### Stored data
───

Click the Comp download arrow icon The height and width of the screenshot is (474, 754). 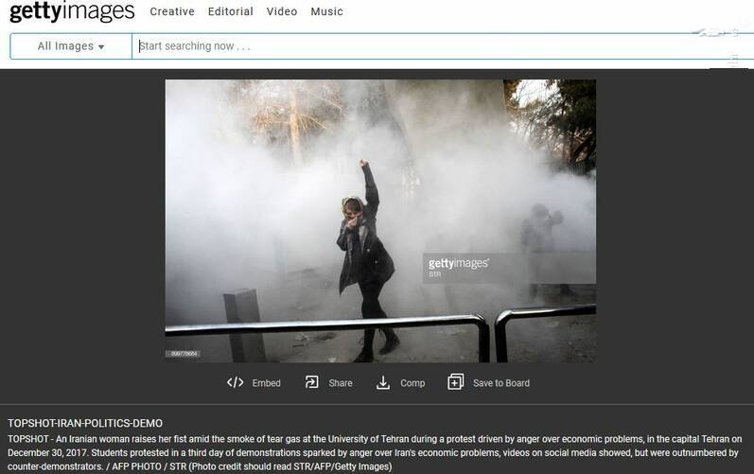[x=383, y=382]
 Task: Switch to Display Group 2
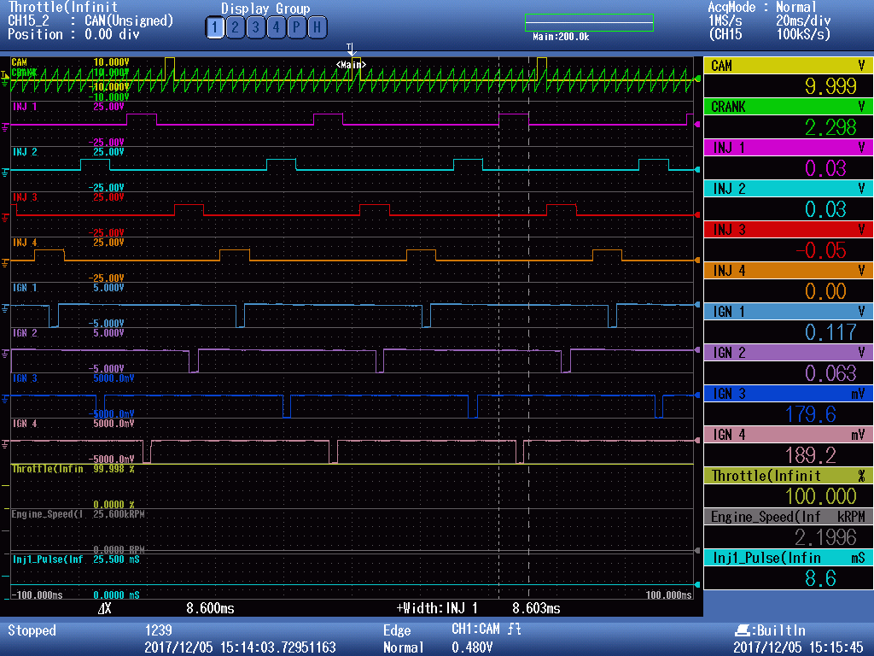(236, 27)
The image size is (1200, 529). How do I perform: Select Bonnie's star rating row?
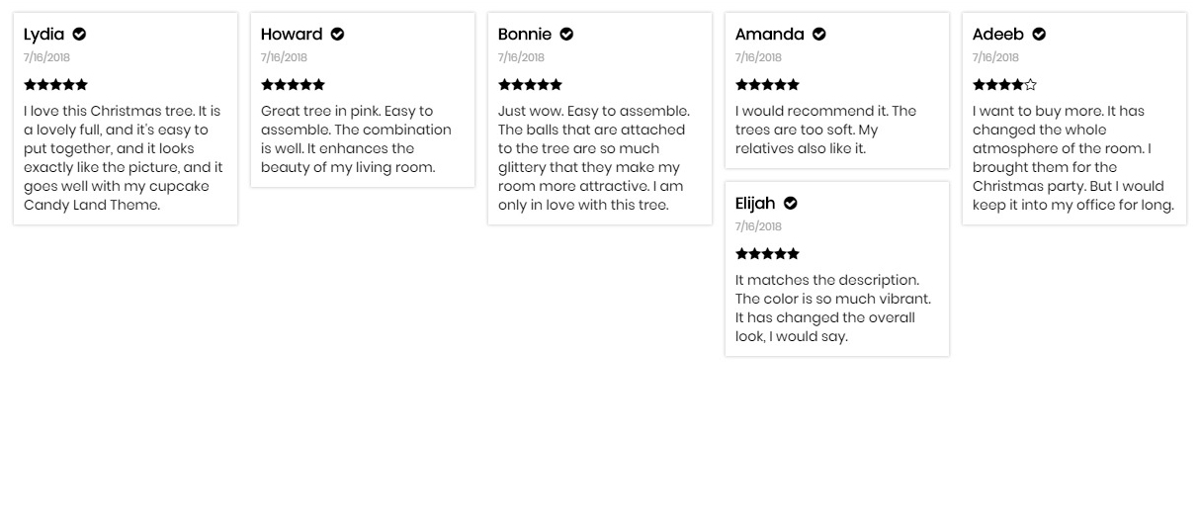[x=530, y=85]
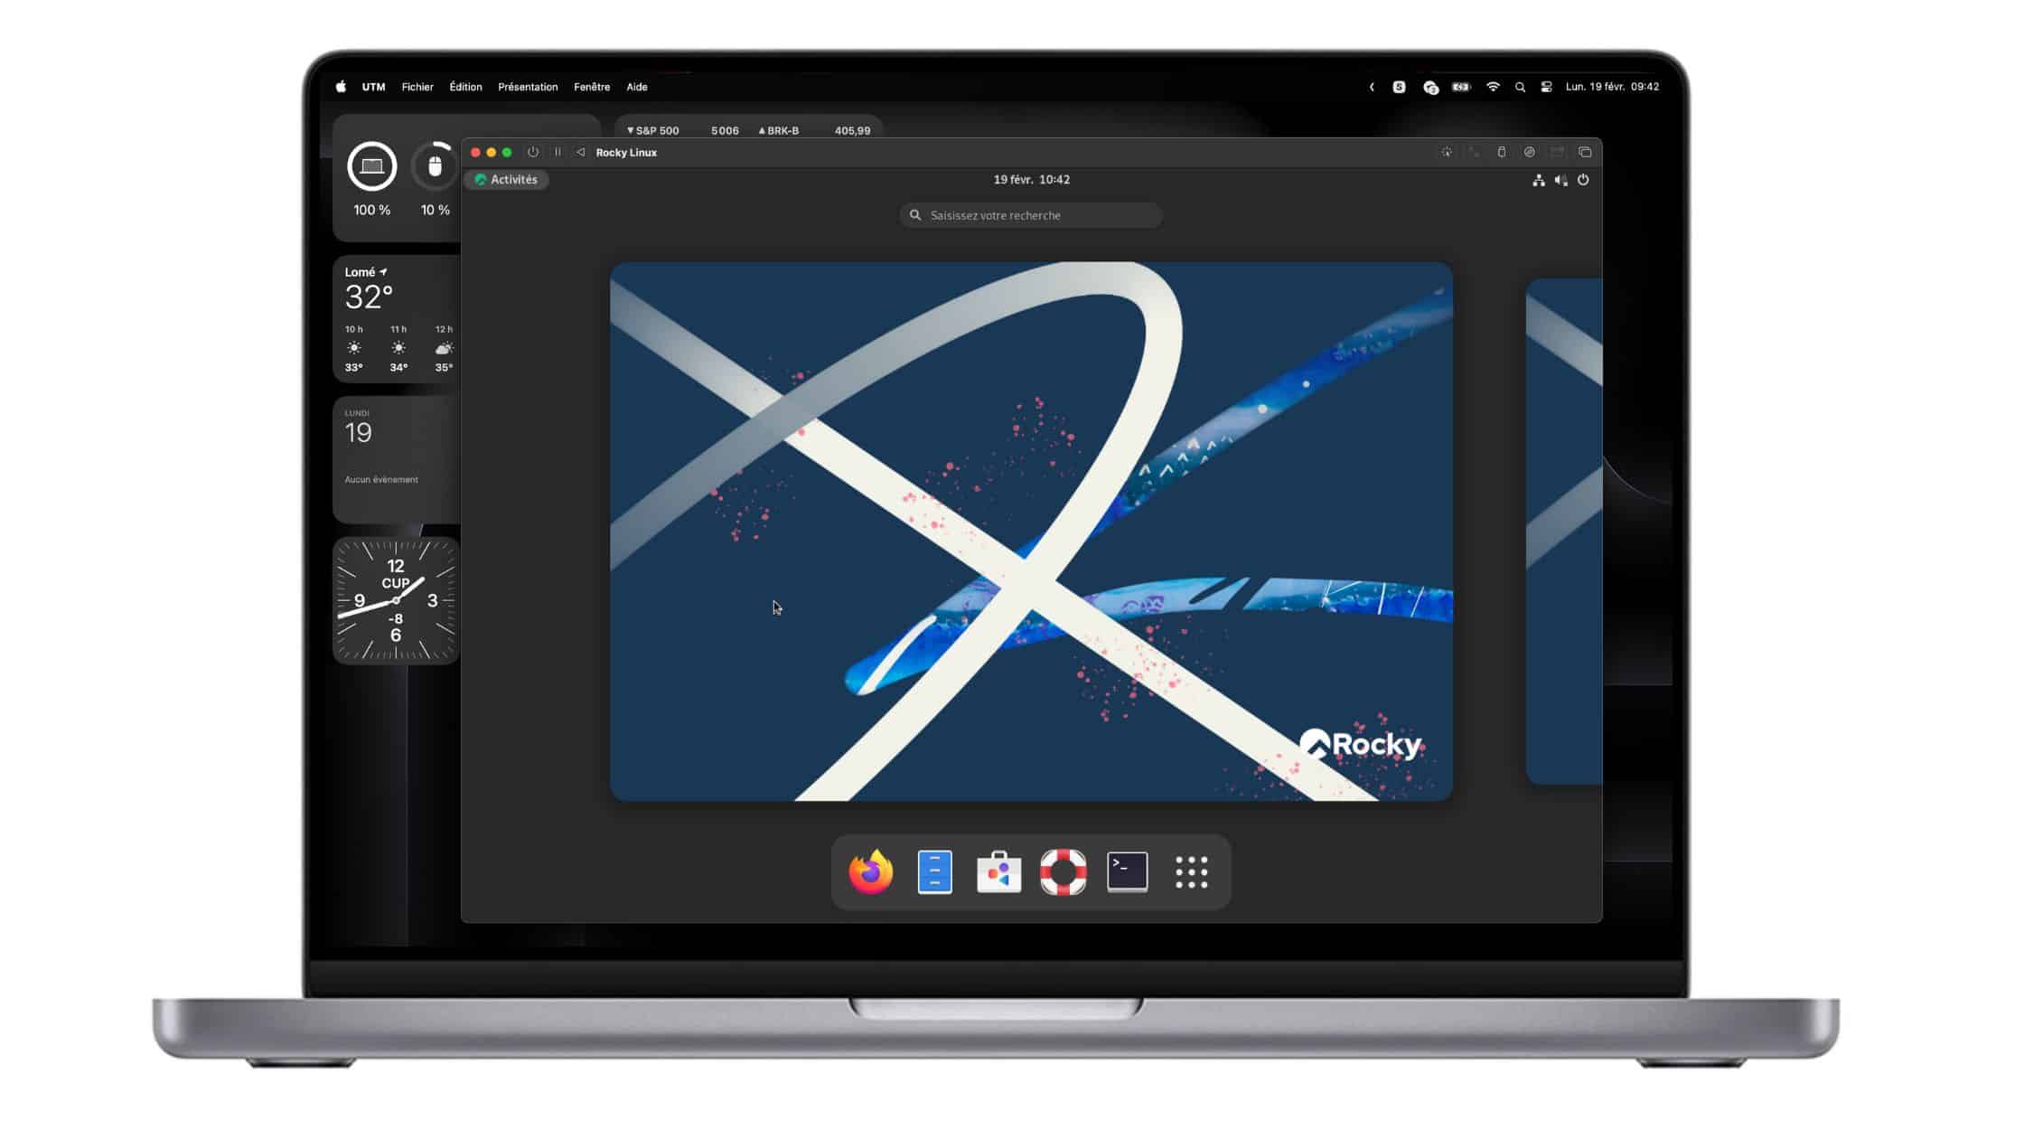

───

### Work required
Quote, without alteration, the lines running from the line containing "The image size" to the last line of the entries, and include no pictures.

### Solution to the exercise
The image size is (1200, 529). How do I perform: Select Bonnie's star rating row?
[x=530, y=85]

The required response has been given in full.